At a Glance: Starting with no access to the AWS account, we compromise a webapp hosted in an EC2 instance by finding both an SSRF and ... We start off as a fairly high-privileged user who can perform multiple IAM and EC2 API calls.
Hacking In The Cloud Cloudgoat Vulnerable Lambda -
Starting with no access to the AWS account, we compromise a webapp hosted in an EC2 instance by finding both an SSRF and ... We start off as a fairly high-privileged user who can perform multiple IAM and EC2 API calls. We start off as a low-privileged user who can perform IAM Get and IAM List on all resources.
Important details found
- Starting with no access to the AWS account, we compromise a webapp hosted in an EC2 instance by finding both an SSRF and ...
- We start off as a fairly high-privileged user who can perform multiple IAM and EC2 API calls.
- We start off as a low-privileged user who can perform IAM Get and IAM List on all resources.
- Resources: Enroll in my Courses (search for Tyler Ramsbey) Support me on Ko-Fi ...
Why this topic is useful
This topic is useful when readers need a quick overview first, then want to move into supporting details and related references.

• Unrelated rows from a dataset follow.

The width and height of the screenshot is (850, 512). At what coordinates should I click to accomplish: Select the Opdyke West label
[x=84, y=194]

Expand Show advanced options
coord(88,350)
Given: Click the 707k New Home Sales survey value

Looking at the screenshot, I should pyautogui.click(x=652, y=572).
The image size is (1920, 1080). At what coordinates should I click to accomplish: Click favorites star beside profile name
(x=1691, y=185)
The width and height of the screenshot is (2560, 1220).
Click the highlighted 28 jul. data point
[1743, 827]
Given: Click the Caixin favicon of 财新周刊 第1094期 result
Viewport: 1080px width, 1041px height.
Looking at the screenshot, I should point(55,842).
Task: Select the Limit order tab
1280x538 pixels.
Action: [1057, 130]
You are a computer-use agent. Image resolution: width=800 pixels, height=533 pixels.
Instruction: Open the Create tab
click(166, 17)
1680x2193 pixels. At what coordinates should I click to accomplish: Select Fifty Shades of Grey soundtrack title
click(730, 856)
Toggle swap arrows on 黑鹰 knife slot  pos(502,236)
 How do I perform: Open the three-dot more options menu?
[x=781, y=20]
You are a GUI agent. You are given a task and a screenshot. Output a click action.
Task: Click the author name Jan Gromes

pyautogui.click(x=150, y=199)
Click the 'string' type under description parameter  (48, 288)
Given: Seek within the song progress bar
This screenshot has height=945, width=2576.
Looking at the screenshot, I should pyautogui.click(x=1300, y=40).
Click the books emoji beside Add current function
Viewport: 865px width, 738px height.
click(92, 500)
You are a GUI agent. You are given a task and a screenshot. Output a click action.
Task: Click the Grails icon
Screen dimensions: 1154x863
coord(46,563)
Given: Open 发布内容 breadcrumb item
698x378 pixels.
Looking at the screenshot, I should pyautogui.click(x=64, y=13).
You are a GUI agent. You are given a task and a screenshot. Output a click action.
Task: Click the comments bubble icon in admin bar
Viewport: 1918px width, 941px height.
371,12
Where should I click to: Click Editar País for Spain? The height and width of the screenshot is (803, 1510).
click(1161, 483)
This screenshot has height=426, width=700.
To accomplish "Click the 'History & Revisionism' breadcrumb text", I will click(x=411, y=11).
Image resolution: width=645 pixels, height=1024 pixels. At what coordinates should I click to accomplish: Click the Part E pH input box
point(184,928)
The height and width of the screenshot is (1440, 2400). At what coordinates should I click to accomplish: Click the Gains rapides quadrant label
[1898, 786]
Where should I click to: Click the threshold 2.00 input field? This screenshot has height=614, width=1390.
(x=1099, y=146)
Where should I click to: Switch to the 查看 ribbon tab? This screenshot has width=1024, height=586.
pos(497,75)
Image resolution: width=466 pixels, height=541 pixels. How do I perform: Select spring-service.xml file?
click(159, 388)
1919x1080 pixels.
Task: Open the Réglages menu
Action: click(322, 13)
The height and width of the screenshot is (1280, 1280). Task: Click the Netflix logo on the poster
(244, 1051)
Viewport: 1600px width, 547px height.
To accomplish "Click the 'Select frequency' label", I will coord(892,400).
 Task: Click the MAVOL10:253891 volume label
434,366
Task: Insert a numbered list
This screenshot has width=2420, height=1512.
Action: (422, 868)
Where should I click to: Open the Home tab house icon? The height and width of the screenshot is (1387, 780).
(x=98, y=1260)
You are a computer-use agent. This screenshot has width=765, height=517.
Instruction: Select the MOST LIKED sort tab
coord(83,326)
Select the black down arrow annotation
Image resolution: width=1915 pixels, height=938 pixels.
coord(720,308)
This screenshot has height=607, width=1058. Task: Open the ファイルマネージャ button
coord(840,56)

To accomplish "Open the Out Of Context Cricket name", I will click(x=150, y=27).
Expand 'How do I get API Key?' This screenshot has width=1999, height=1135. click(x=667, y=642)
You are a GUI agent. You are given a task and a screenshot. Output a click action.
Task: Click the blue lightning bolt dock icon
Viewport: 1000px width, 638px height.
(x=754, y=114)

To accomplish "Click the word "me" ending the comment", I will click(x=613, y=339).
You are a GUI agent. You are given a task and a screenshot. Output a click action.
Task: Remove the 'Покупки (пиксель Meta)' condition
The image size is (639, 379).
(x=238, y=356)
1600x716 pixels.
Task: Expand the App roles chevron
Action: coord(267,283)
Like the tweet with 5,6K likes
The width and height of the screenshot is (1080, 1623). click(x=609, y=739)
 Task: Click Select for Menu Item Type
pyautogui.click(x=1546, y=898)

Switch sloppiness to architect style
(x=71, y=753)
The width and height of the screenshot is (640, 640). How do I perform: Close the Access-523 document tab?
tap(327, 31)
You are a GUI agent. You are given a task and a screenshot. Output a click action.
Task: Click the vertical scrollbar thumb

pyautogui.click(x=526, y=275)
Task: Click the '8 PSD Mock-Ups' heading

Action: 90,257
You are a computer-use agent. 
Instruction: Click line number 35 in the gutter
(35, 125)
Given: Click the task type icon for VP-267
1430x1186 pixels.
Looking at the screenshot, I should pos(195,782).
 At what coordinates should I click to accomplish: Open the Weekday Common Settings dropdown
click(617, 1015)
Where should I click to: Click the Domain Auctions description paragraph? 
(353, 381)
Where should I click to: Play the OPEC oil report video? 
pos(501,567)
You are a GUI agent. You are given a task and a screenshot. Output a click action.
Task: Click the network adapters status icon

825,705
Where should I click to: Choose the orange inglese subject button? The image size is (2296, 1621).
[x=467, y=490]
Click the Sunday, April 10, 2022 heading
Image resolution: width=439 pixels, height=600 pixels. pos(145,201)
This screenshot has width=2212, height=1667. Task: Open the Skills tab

Frequently Asked Questions
Why are related topics included?
Related topics help readers compare nearby references and understand the broader subject.
What is this page about?
This page summarizes Hacking In The Cloud Cloudgoat Vulnerable Lambda and connects it with related entries, references, and supporting context.
Is the information always complete?
Not always. Some topics may need verification from official or primary sources.